# INSTRUCTIONS
A. From the health reform passage, extract the text between "Step One: Society" and "high-tech sleep studies.", inclusive.
B. Answer these questions using the health reform passage.
(i) According to Step One, what does impotence become?
(ii) According to Step Three, what does Viagra give way to?
(iii) What is the name of Merck's bone-strengthening drug?

# DOCUMENT PASSAGE
☆ ☆ ☆ ☆ ☆ ☆ ☆
Health reform skepticism, Part I
To the list of reasons Congress may find it difficult to rein in health-care costs, add "diagnostic creep."
Step One: Society medicalizes imperfections that formerly were either not defined as disease or thought to be too minor and/or too intractable for treatment. Rambunctiousness becomes attention deficit disorder; impotence becomes erectile dysfunction; snoring becomes a symptom of sleep apnea.
Step Two: Scientists discover treatments; government approves them; companies market them; physicians prescribe them; patients demand them.
Step Three: Disease definitions expand to encompass more marginal cases and treatments and testing expand to deal with more nuanced symptoms. Ritalin gives way to time-released stimulants; Viagra gives way to Cialis; sleep apnea comes in three varieties, mild, moderate and severe, identified through millions of dollars worth of high-tech sleep studies.
NPR's Alix Spiegel recently broadcast a fascinating piece about the campaign by Merck, the pharmaceutical giant, to expand use of its bone-strengthening drug Fosamax. The company's effort involved urging doctors to treat patients not only for osteoporosis but also for a milder form of bone loss known as osteopenia, which is common among middle-aged women. Encouraged by Merck, doctors began to think of it not as a natural aspect of aging but as a possible precursor to osteoporosis and fractures.
☆ ☆ ☆ ☆ ☆ ☆ ☆
# GIVEN INFORMATION
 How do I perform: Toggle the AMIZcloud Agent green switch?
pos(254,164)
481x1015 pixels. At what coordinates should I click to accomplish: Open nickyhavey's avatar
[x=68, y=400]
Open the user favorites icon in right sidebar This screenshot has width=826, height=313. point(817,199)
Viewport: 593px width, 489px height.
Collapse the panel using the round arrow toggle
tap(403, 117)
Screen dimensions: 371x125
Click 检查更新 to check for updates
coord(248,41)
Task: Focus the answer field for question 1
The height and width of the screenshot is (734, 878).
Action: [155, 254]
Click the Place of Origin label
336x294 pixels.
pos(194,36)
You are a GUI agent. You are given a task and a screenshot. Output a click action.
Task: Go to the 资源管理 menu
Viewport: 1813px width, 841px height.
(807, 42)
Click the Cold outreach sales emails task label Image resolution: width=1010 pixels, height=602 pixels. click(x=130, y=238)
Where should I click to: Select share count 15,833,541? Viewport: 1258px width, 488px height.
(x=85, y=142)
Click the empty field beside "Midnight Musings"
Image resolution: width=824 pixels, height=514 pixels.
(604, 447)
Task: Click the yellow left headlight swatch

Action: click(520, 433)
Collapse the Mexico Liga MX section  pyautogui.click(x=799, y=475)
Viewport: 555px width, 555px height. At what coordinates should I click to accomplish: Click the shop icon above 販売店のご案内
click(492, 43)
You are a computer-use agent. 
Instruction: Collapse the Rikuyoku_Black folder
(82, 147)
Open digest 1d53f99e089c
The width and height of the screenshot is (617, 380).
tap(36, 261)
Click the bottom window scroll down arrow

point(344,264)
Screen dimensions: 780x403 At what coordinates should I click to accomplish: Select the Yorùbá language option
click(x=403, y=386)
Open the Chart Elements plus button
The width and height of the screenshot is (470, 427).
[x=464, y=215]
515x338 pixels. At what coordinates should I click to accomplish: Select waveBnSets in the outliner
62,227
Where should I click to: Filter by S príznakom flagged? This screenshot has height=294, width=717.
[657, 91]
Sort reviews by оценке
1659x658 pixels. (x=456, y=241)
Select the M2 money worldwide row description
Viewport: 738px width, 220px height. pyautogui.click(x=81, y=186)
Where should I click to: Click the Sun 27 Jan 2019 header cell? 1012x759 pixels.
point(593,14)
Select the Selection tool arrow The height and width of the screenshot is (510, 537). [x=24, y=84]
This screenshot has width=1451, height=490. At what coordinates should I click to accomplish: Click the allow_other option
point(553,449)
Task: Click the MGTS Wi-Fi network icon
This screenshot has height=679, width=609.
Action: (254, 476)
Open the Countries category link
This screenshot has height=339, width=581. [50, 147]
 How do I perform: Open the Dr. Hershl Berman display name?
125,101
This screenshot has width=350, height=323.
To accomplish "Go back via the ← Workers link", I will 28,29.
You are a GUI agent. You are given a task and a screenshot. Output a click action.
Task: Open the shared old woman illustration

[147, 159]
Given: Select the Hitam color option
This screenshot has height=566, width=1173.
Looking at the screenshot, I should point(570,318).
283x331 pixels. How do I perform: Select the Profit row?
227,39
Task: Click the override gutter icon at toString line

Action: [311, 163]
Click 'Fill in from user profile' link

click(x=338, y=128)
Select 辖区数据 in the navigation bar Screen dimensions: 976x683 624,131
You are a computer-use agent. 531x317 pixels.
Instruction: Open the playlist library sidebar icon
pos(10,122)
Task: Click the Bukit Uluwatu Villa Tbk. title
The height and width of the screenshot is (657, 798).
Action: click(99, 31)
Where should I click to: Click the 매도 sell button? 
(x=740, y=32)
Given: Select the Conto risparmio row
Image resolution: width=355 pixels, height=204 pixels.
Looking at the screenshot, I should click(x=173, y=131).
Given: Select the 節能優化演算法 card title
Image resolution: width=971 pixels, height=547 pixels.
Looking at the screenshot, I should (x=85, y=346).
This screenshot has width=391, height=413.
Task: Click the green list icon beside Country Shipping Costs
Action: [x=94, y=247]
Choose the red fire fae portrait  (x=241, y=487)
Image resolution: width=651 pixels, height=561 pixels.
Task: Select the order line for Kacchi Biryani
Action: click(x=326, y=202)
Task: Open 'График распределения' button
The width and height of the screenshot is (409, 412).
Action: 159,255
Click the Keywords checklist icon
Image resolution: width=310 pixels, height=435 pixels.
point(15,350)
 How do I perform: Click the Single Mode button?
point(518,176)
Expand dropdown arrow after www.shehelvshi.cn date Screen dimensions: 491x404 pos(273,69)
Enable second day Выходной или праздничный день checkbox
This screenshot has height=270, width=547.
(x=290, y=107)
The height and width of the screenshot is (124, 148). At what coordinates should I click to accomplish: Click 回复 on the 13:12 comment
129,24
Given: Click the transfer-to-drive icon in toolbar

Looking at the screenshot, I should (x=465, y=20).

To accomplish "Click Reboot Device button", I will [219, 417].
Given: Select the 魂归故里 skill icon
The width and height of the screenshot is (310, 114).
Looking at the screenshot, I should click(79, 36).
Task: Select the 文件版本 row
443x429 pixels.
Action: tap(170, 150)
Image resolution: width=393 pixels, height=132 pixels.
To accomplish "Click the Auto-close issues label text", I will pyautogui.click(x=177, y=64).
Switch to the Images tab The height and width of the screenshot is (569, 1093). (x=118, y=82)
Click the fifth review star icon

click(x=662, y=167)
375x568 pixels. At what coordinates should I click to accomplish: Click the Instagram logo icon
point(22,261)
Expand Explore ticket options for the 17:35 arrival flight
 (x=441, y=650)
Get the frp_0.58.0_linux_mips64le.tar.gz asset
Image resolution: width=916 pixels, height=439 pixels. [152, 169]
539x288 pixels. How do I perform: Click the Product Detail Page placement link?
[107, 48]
☆ ☆ ☆ ☆ ☆ ☆ ☆
# RESULTS FOR EACH TASK
A.
Step One: Society medicalizes imperfections that formerly were either not defined as disease or thought to be too minor and/or too intractable for treatment. Rambunctiousness becomes attention deficit disorder; impotence becomes erectile dysfunction; snoring becomes a symptom of sleep apnea.
Step Two: Scientists discover treatments; government approves them; companies market them; physicians prescribe them; patients demand them.
Step Three: Disease definitions expand to encompass more marginal cases and treatments and testing expand to deal with more nuanced symptoms. Ritalin gives way to time-released stimulants; Viagra gives way to Cialis; sleep apnea comes in three varieties, mild, moderate and severe, identified through millions of dollars worth of high-tech sleep studies.

B.
(i) Erectile dysfunction
(ii) Cialis
(iii) Fosamax